On the basis of this ground-breaking work, the researchers also hope to gain new insights into the functioning and disorders of this important cellular organelle. Defects in the genetic material coding for the components of mitochondria can lead, for example, to muscle diseases and also play a role in cancer. Cancer cells not only require high levels of nutrients in order to grow quickly, but also large amounts of energy. Their energy metabolism therefore is in an unusual state, to which the mitochondria probably also contribute. Ban makes clear, however, that no application-related questions are currently being addressed. "The structure of this ribosome provides an important foundation on which other researchers can build," he says. The published work was supported by the National Center of Competence in Research (NCCR) Structural Biology of the Swiss National Fund.

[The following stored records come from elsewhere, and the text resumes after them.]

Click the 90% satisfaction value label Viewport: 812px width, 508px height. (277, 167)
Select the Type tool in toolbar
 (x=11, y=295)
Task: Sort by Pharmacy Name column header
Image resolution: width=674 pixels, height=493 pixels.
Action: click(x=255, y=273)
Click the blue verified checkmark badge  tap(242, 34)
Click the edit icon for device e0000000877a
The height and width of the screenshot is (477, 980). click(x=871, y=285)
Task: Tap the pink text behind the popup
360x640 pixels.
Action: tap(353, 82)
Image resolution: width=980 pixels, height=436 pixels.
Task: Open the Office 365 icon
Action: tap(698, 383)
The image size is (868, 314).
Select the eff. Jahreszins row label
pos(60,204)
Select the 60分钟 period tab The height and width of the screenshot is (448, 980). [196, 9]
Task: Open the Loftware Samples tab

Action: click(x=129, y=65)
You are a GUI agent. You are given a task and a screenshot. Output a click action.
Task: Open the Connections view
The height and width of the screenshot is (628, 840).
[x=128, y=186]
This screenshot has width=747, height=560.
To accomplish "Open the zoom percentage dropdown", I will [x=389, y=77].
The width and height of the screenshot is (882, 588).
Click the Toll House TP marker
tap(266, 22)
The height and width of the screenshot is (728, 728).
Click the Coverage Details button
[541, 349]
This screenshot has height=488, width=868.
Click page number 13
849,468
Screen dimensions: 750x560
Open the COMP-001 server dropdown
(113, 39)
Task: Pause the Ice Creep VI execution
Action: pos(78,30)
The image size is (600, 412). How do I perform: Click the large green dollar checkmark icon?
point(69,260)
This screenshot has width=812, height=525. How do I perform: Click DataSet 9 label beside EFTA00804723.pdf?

Mitochondria – the power plants of the cell
Mitochondria originated at the beginning of the evolution of higher organisms (eukaryotes). More than a billion years ago, host cells probably 'swallowed' simple bacteria, which over the course of time developed into mitochondria inside their hosts. They therefore have a 'life of their own', with their own genetic material and the molecular machinery to translate the genetic code into proteins. Energy is converted in the mitochondria and stored in the form of high-energy chemical compounds that are available to the cell for all vital processes. However, mitochondria are not only energy suppliers, but also play an important role in multicellular organisms during apoptosis, programmed cell death, which allows defective cells to be eliminated efficiently.